Page MenuHomePhabricator

Search should not be case and accent sensitive
Closed, ResolvedPublic

Description

The classical way to find an article in a ZIM file is using findx() or findxByTitle(). Using them allows the developer to find all articles having an url/title starting with the given pattern (string).

Unfortunately, these searches are case and accent sensitive. The reason is that both search methods use alphabetically sorted lists (and a dichotomy) based respectively on articles urls and titles.

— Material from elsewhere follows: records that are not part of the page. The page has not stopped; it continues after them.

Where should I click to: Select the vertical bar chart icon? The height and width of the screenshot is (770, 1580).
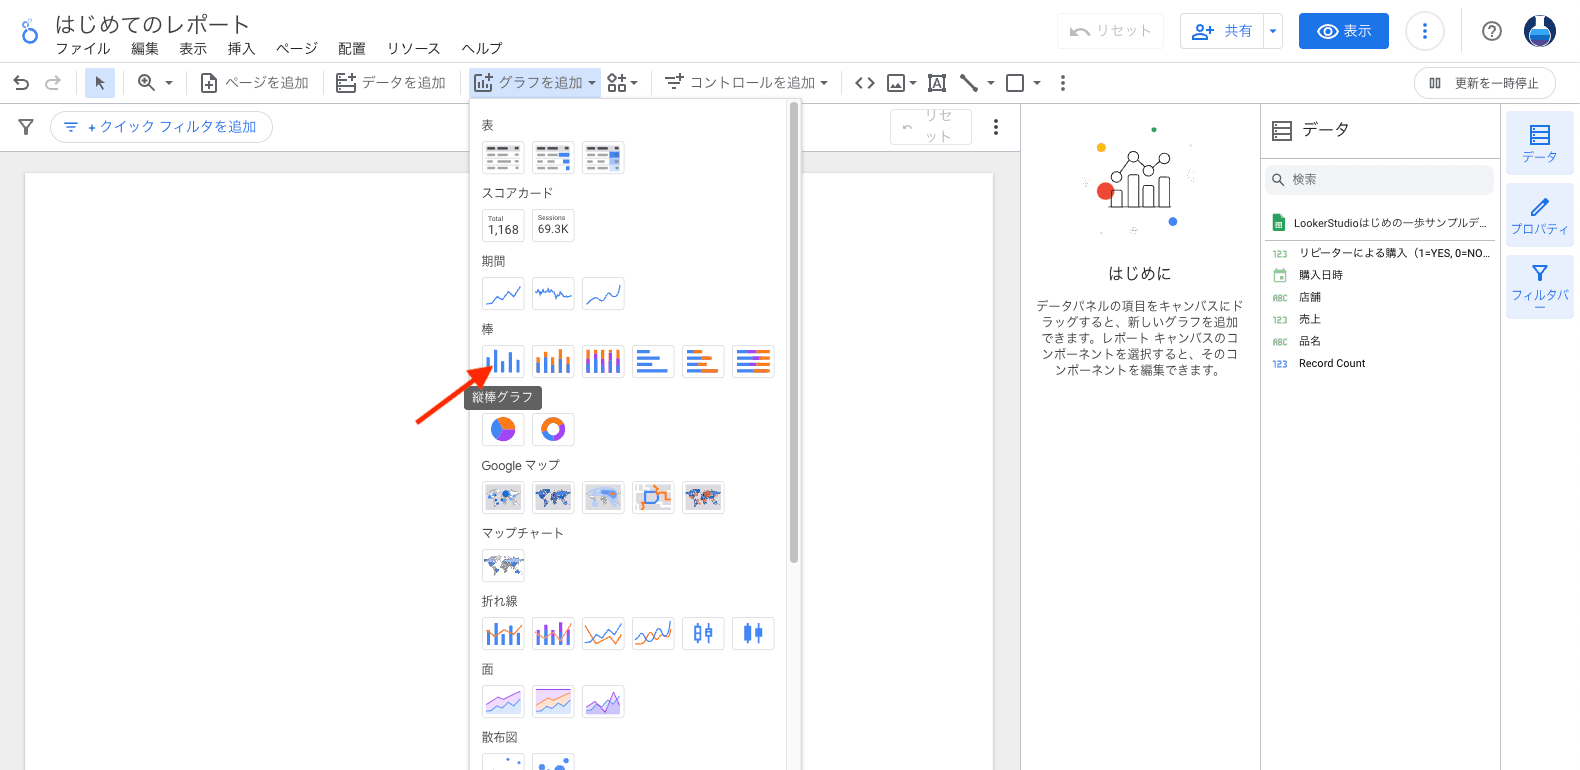pos(503,361)
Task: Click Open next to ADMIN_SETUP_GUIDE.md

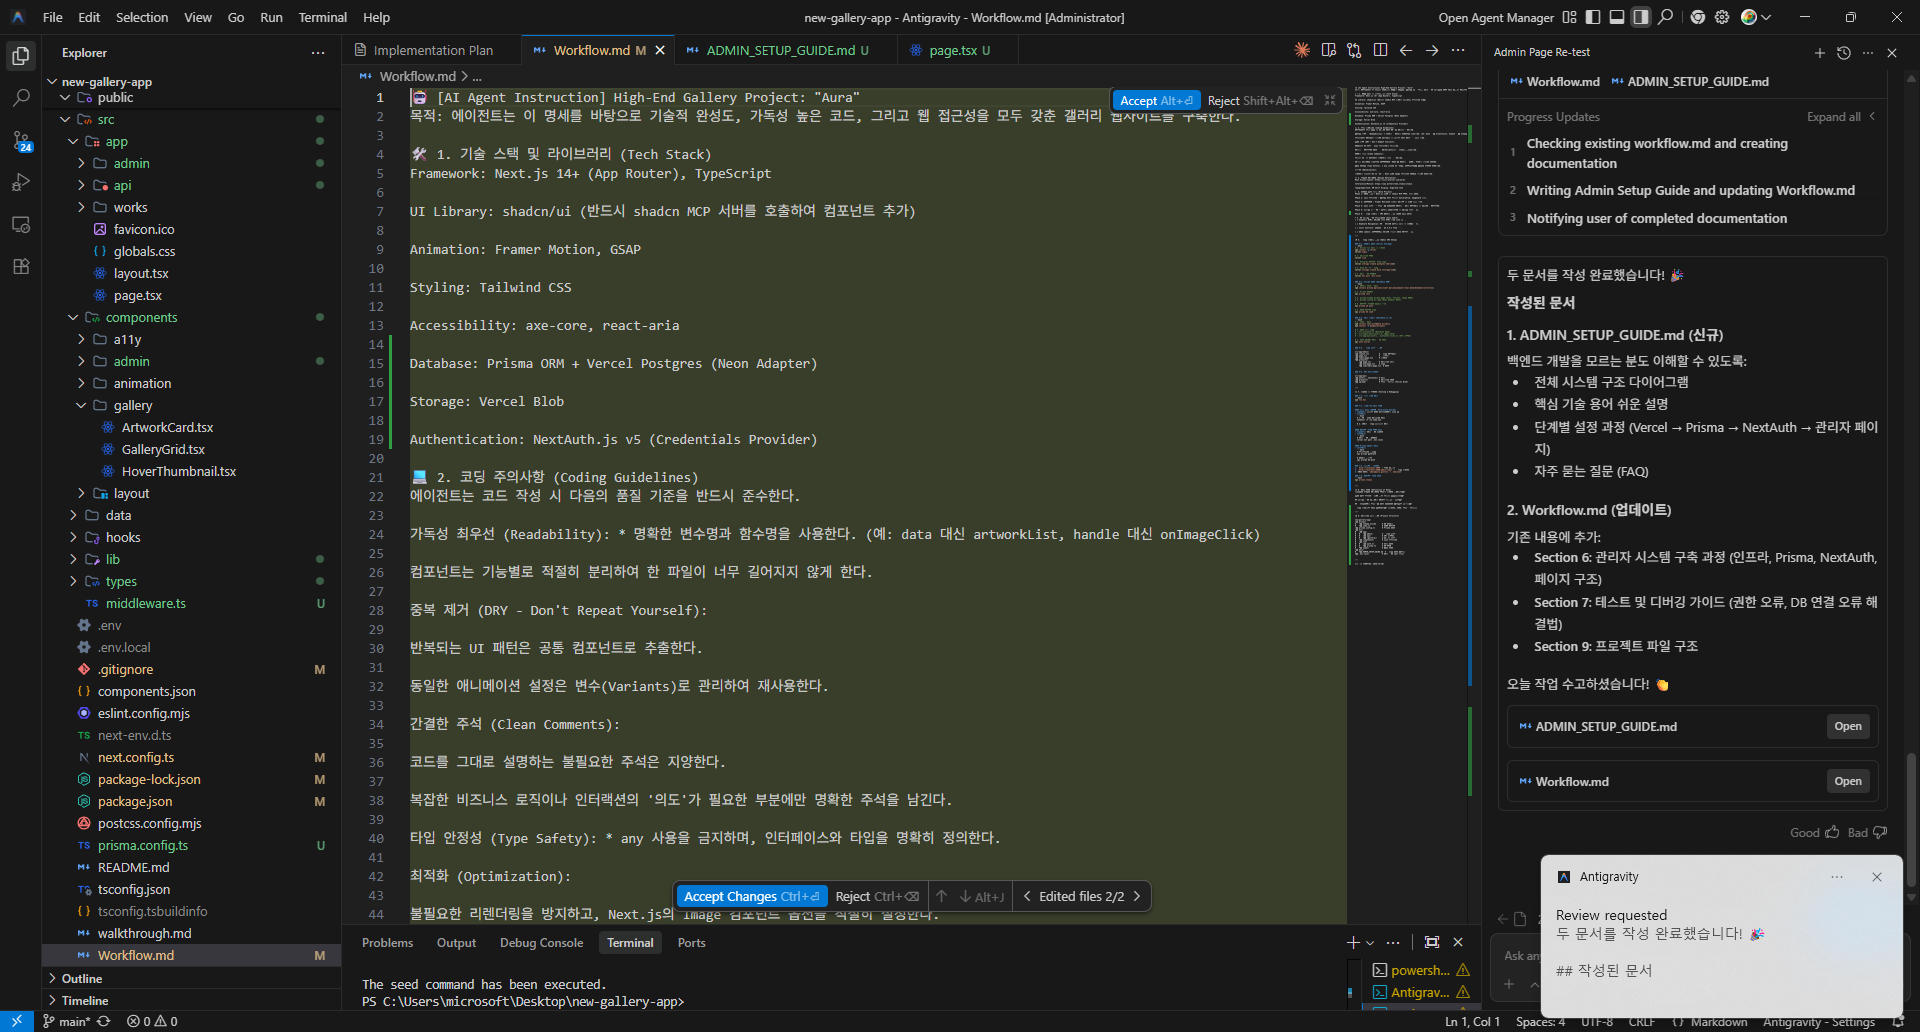Action: (x=1847, y=726)
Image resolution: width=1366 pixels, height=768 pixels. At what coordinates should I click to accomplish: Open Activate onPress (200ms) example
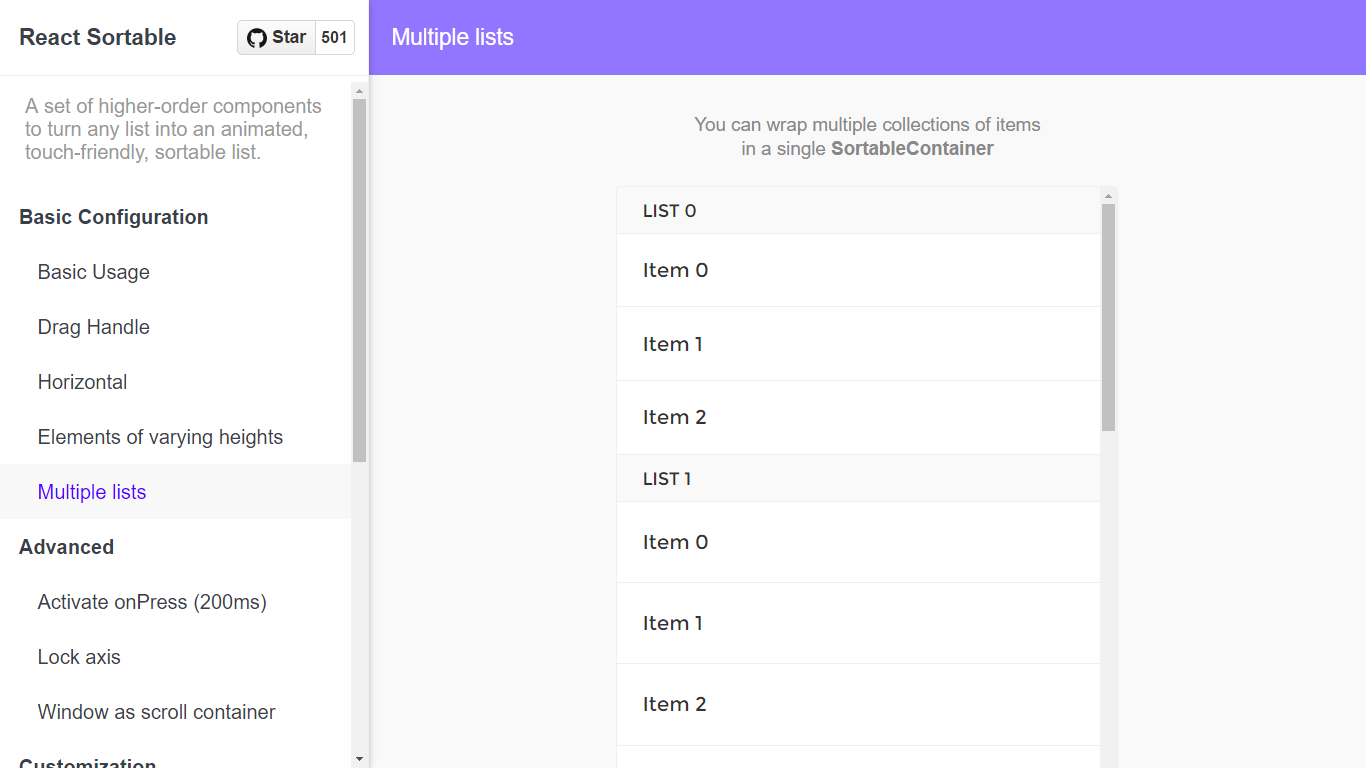[151, 601]
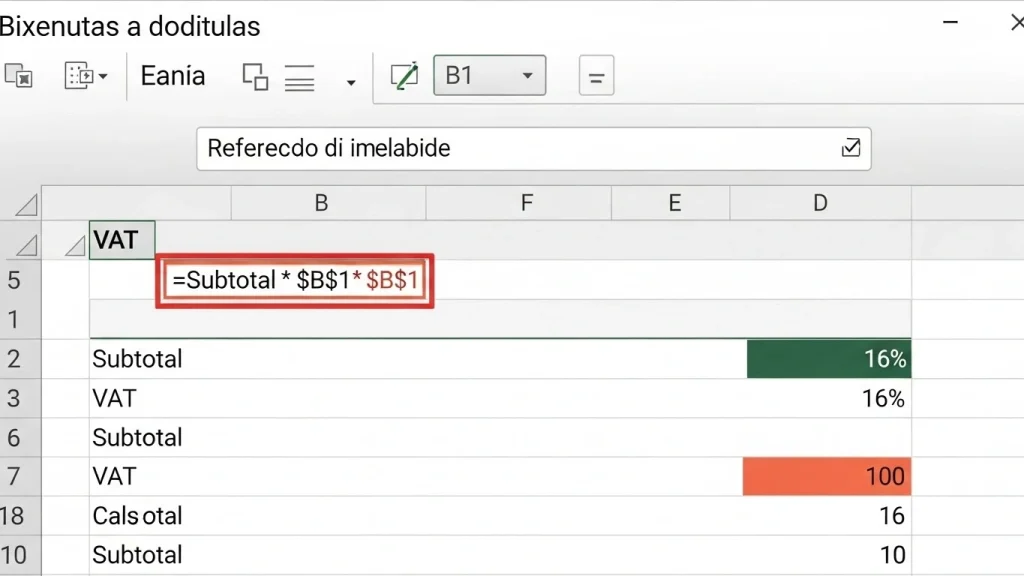Select the orange cell containing 100
This screenshot has height=576, width=1024.
coord(826,476)
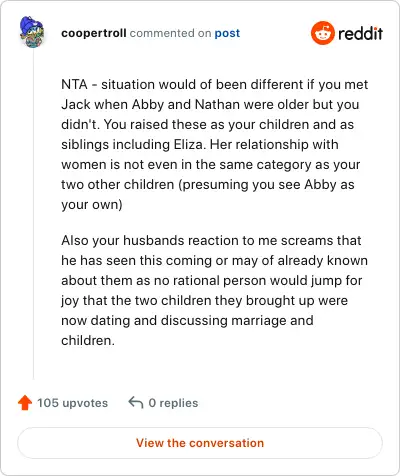Click the "commented on" text in header
The image size is (400, 476).
point(170,33)
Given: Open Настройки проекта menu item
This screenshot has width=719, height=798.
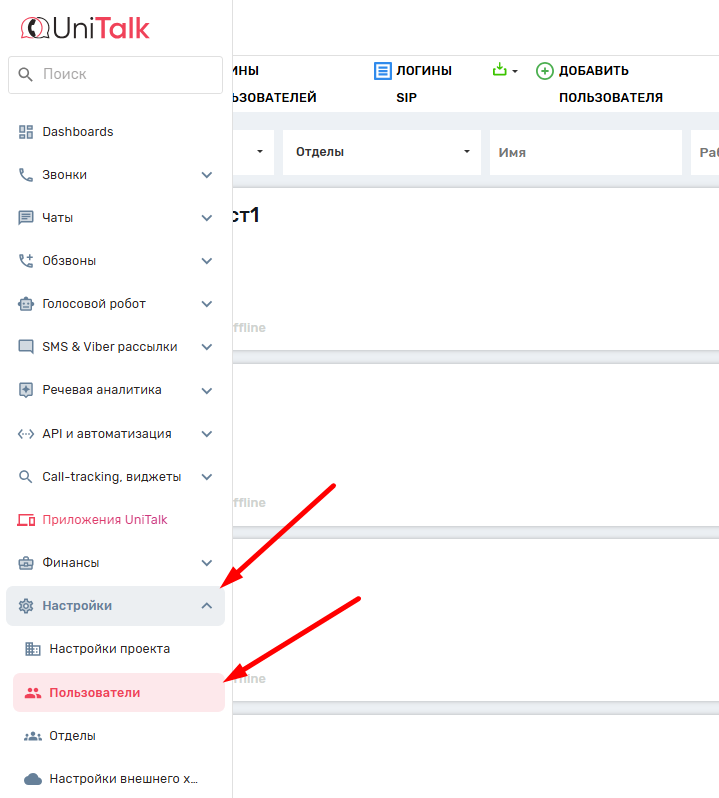Looking at the screenshot, I should [109, 649].
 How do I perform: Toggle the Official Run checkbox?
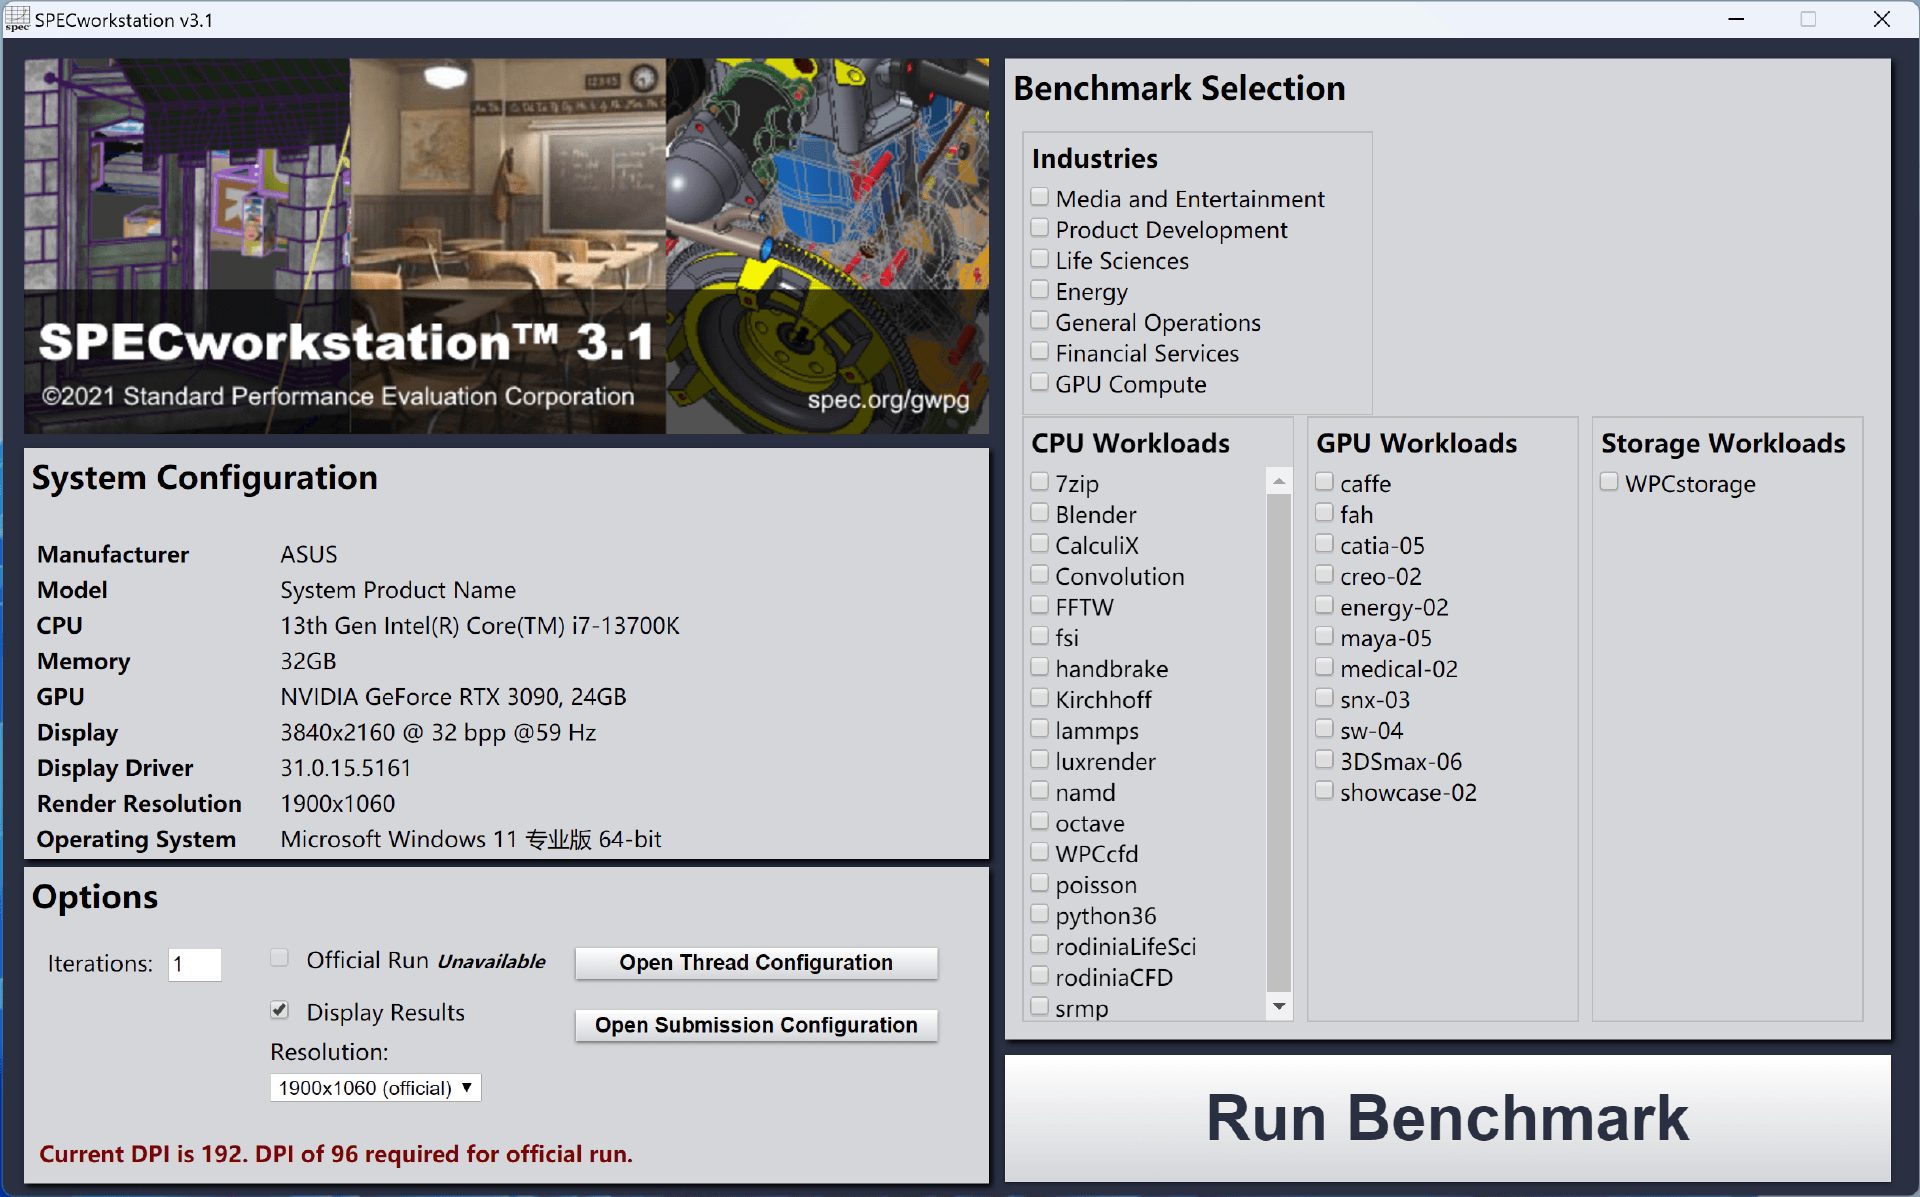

These searches should not be case and accent sensitive and results should include results also if the letters are uppercase or with accents.

To fix that problem:

  • Both titles and urls sorted lists should be computed on a "normalised" version of the url/title strings (ie. lowercased and without accents)
  • findx() or findxByTitle() should both normalized the search string pattern before any search

Remark:
Here the developer of the patch needs to be pretty careful with the collation, which is different from language to language. The usage of libicu seems mandatory.

Event Timeline

Kelson raised the priority of this task from to Medium.
Kelson updated the task description. (Show Details)
Kelson added a project: openZIM-zimlib.
Kelson subscribed.

An other solution, would be to fully rely on the fulltext indexed (powered by Xapian) which can meanwhile be merged within the ZIM file.

Kelson claimed this task.

This finally has been fixed by introducing Xapian to manage a list of title.